EXCERPTED RECORDS: Begin

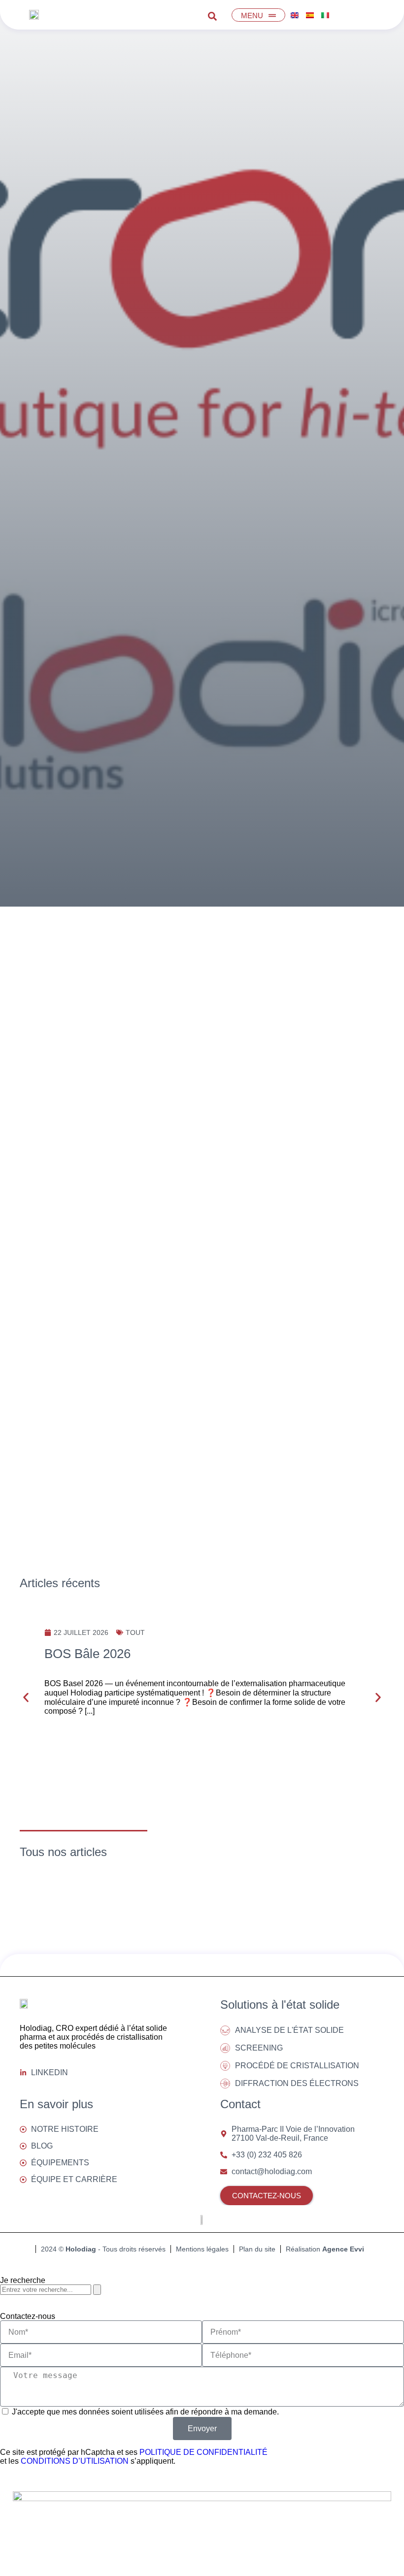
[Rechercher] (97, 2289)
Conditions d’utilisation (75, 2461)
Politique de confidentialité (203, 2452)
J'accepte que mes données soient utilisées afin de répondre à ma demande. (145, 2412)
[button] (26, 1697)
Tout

EXCERPTED RECORDS: End

__EXERCISE BRIEF__:
What the answer must hold: all the data above, given again exactly, without pictures.

__OUTPUT OF THE TASK__:
[Rechercher] (97, 2289)
Conditions d’utilisation (75, 2461)
Politique de confidentialité (203, 2452)
J'accepte que mes données soient utilisées afin de répondre à ma demande. (145, 2412)
[button] (26, 1697)
Tout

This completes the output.